Horrible, isn’t it? The problem is you have to prevent preemption around
whole acquire call because code between handle selection and actual lock
acquire has to be protected. No, only raise to DISPATCH_LEVEL is correct
solution with all negative consequences on performance (and where you store
original IRQL? :slight_smile:

I don’t know, Michal, I don’t know. What I find horrible is the fact that I
can’t trust my state even I’m doing kernel work. Is that good, safe,
efficient ? What do I gain by allowing an OS service to be preempted
arbitrarily to the point I can’t even trust my processor number ?

My point was you don’t know this size at compilation size for general
purpose driver. And even if you use the maximum possible, it can change in
the future. Yes, space waste isn’t too big but we need to compare it with
stack object solution.

I’m going to bet that a lot of other stuff is going to change before you get
to use many more than 4 processors, so, I wouldn’t worry about that kind of
thing !

Or you can ask the OS to get it for you and set
your data structure up accordingly at construction time.

Yes, I mentioned it. Again, compare complexity with stack-only solution.

The difference is at what time we do memory management. I tried to design it
in a way that all the maintenance is done at construct time, so that the
Acquire() call ends up generating inline code that does little more than
loop on the lock, in fact, it will probably generate inline code.
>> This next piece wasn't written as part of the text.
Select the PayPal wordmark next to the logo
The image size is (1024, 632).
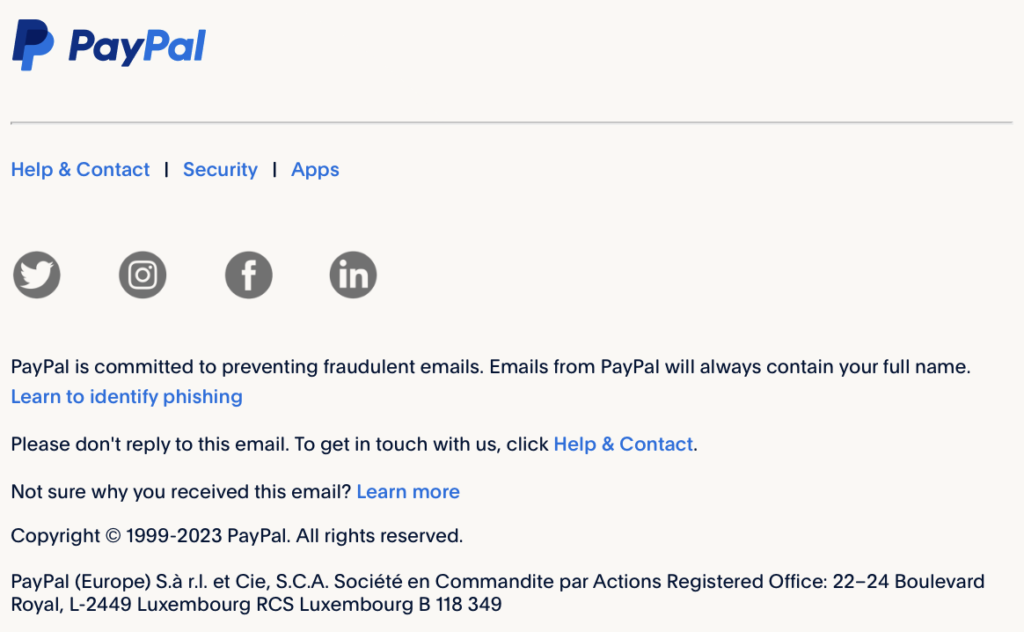(138, 45)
OK, but now we’re far from original problem. BTW, it would deadlock at
DISPATCH_LEVEL and one CPU only.

The original problem was to achieve a queued spinlock. With one CPU, you
call Acquire(), it bumps the tail, you then get into the critical section
because now head==tail, then you call Release() which bumps the head. And
you could always bypass that code for the one-cpu case. If I remember, I
staggered the head and the tail to take that possibility into account, but
again, I’m losing my ability to handle detail. As for IRQL, fine, raise the
IRQL first, but then I still believe that we’d be better off if we just
turned off interrupts in that processor during the spin. I don’t at all mind
a solution that says pushf/cli/spin/popf, it’d save a lot of aggravation.
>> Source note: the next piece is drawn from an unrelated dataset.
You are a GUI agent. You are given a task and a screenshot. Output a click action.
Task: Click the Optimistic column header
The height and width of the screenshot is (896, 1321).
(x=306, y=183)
Memory management necessary is one instruction i.e. sub esp,8. And whole
thing requires one line i.e. acquired variable declaration contrary to two
lines with your spinlock (lock, unlock).

I’m not sure I follow you here, you have to Acquire and you have to Release:
two lines.

OK, I’d agree spinlocks is special case. Exception safety was only one of
acquirer advantages mentioned and it is general design principle (or design
pattern) for critical sections locks. It always needs two class solutions;
lock class itself and acquirer-like class. For me it makes sense to design
spinlock class the same way even if exception safety advantage isn’t used.

Again: it is possible to design it the way you suggest but it is
unnecessarily complicated, error prone and has worse performance than two
class design. Look again at code Chuck or Max posted on the begin and
compare. The simplest design is usually the best one.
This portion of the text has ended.